With his debut album Unimaginable Storms out Friday via Sony Music / Rupture, rising 20-year-old rapper James The Prophet unveiled a final preview today with a soulful, autobiographical new single"Up & Down." Amidst a backdrop of richly colored beats blending jazz, soul, funk, and old school hip hop, this new album is eclectic, but unswerving in its consistency - holding 10 tracks on which James graciously slows the torrent of his demons and visions.

Socially conscious, insightful singles like jazz-funk banger "Power On," towering Trumpism protest song "G.O.P" ft. French platinum artist Kalash Criminel, "Get it Right" and "The Truth" offered a sample of why James' chameleonic flow has launched a meteoric rise in France (hip-hop's second biggest market). A pair of introspective lo-fi cuts released in June like "Tobago" ft. Chester Watson and "Sentinel" ft. UK rapper Lord Apex have further cemented James' status as an ascendant global talent not to be missed.

In a genre that can be driven so much by ego, James' more reflective bars are what set him apart. "It's important to be real. My sensitivity is my strength," he says. "When I started rapping it was really about my emotions. It was so much easier to express myself in verse - like therapy, I guess. We should teach men to be more open and less about toxic masculinity."

The album's title then is a nod to the fact that beyond what may be apparent visibly, everyone is dealing with their private crises. "'Unimaginable Storms' represents the idea you could be six feet away from someone and have no idea what they're going through. I thought the idea was something anyone can relate to - not knowing what the person opposite you is thinking or feeling," he explains.

Triple citizenship has given O'Brien an outsider status befitting his prophetic moniker: one foot in all three cultures, at home in none. Unimaginable Storms is a similarly paradoxical album - at once visceral and inviting, silky-smooth and barbed, amorous and anxious, melancholy and spirited, cool and gloomy, discreet and sometimes exposed.

Stored data -
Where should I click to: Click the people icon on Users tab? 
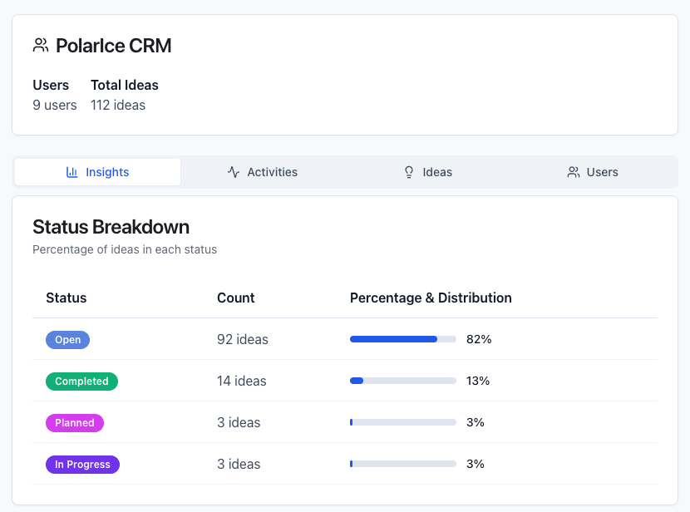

Goal of the exercise -
Write the next part of the article about rapper James The Prophet's debut album Unimaginable Storms, picking up after its final sentence.

Exercise result -
James was recently contacted by the French Embassy in Houston, TX to record a performance and conversation with the platinum rapper Bun B, which aired on June 21 for Fête de la musique, France's World Music Day here. Following last year's We Love Green festival with Young Thug, Lana Del Rey & Bad Bunny, he'll be opening up for hip hop legend Yasiin Bey (Mos Def) soon. James' early freestyle went viral after being shared by the country's biggest rapper Booba. He went on to share stages with all-timers like The Pharcyde, appearing on France 24, Vanity Fair, GQ and beyond.

In 2018, James was a promise, a future conjugated in the present tense, the kid no one saw coming who had what it takes to break the status quo: the petty habits of a rap scene fast-gentrifying. With Summer Archives, his first mixtape for Rupture, James The Prophet dug deep, probing his guts and thoughts in an act of explosive intimacy. Maybe James wasn't yet a prophet in his country, but his name started to circulate. The follow-up, Unimaginable Storms is here, bringing with it the hint of a new generational voice in the global hip hop world.